MCP Architecture Overview
At its heart, MCP follows a client-server architecture (much like the web or other network protocols).
However, the terminology is tailored to the AI context. There are three main roles to understand: the Host, the Client, and the Server.

Host
The Host is the user-facing AI application, the environment where the AI model lives and interacts with the user.
This could be a chat application (like OpenAI’s ChatGPT interface or Anthropic’s Claude desktop app), an AI-enhanced IDE (like Cursor), or any custom app that embeds an AI assistant like Chainlit.
Host is the one that initiates connections to the available MCP servers when the system needs them.
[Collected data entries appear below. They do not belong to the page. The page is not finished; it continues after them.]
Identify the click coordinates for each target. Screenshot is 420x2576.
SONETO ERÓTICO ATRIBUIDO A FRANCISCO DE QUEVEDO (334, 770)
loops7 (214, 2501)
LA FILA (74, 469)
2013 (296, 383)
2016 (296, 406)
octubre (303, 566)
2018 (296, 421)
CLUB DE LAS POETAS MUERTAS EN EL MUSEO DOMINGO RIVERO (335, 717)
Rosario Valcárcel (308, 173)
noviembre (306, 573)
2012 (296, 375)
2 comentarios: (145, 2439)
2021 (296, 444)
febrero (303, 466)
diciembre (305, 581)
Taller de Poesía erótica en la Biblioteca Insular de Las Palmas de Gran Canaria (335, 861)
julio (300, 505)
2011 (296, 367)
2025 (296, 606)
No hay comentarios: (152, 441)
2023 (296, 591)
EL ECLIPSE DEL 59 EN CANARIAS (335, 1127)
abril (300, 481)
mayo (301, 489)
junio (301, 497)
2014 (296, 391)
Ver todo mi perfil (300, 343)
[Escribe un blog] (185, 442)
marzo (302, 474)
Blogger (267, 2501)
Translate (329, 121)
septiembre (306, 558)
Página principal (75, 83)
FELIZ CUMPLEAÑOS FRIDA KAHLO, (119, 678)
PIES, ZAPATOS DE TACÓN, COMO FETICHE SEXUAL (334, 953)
It captures the user's input, keeps the conversation history, and displays the model’s replies.

Client
The MCP Client is a component within the Host that handles the low-level communication with an MCP Server.
Think of the Client as the adapter or messenger. While the Host decides what to do, the Client knows how to speak MCP to actually carry out those instructions with the server.

Server
The MCP Server is the external program or service that actually provides the capabilities (tools, data, etc.) to the application.
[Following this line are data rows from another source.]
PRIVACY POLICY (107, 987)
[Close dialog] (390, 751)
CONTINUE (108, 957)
An MCP Server can be thought of as a wrapper around some functionality, which exposes a set of actions or resources in a standardized way so that any MCP Client can invoke them.
Servers can run locally on the same machine as the Host or remotely on some cloud service since MCP is designed to support both scenarios seamlessly. The key is that the Server advertises what it can do in a standard format (so the client can query and understand available tools) and will execute requests coming from the client, then return results.